If using your bank’s online bill pay, once you receive your first bill, you would just need to go to your bank’s internet portal and then enter in the appropriate account and billing information for the company that issued the bill and then enter the amount shown on your bill. Then, it’s just a matter of logging in each month and making the payment when you receive your bill.
If you want to pay in person, you can take your bill to your nearest bank branch and they will be happy to assist you with the account transfer. You can also make payment by account transfer at most banks’ ATMs but generally requires you to be able to read Japanese since the ATM’s English versions generally don’t include the account transfer options.
At the company office or store
The last way to pay is to go directly to the customer service center or store of the company that issued the bill and pay there. If it’s a mobile phone bill, this may not be that challenging since the phone companies have stores everywhere. But, if you’re paying a utility bill, you will need to find the address for the company’s customer service center, go during their office hours, and generally pay in cash since most will not accept credit card payments since Japan is still very much a cash-driven economy. That said, this may be your only option if you miss a bill and your account goes into arrears. If for whatever reason you need to pay a company in person, just bring your bill with you and make sure you have enough cash to cover the bill. The staff at either the store or service center will process your bill, take your payment, stamp your bill paid, and provide you the stub as evidence of payment.

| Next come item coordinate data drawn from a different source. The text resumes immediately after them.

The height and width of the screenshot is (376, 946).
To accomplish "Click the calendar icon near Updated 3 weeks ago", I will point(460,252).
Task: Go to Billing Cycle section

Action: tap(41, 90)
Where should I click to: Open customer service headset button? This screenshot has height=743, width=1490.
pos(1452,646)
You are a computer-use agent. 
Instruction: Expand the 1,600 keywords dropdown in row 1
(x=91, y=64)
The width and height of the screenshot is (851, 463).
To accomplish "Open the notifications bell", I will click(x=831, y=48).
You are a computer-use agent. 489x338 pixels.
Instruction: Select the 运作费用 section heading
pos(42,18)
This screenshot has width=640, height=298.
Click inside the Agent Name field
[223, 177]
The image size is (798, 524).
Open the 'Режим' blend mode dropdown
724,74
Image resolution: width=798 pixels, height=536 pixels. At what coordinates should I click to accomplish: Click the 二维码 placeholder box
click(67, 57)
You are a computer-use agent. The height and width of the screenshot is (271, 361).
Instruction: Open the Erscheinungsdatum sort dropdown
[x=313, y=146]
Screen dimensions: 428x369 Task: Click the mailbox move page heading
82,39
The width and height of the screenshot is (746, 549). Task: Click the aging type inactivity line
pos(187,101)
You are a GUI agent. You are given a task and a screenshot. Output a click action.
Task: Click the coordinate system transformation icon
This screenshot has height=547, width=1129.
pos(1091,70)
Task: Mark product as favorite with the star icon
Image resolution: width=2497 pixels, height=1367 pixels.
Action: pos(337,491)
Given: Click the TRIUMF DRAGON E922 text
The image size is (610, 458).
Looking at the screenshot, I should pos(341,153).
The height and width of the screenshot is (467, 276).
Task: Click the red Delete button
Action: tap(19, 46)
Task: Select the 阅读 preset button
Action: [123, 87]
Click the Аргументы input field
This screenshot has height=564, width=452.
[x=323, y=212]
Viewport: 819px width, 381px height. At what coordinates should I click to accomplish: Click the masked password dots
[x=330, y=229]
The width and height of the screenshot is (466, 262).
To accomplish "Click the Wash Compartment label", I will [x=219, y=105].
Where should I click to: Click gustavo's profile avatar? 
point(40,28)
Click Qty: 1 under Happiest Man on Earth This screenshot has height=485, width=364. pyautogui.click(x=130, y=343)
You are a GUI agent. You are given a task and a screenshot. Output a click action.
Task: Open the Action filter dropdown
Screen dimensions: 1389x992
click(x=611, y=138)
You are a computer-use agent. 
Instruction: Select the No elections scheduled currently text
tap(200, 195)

If you don’t want to have to go somewhere to pay your bill each month, you can arrange to have utility bills automatically paid out of your bank account or from your credit card. In order to set this up, you will need to get an application form from the utility company for the method you want to arrange. You provide the appropriate account or credit card information on the application form and then return it to the utility company. It usually takes about a month for the application to be processed so make sure you pay using another method (one of the other three options listed above) for any bills sent to you prior to receiving notification from the utility company. After that, future bills will be processed automatically and you don’t have to lift a finger. That said, the utility company will typically still send you a bill stub each month notifying you of that month’s cost for reference.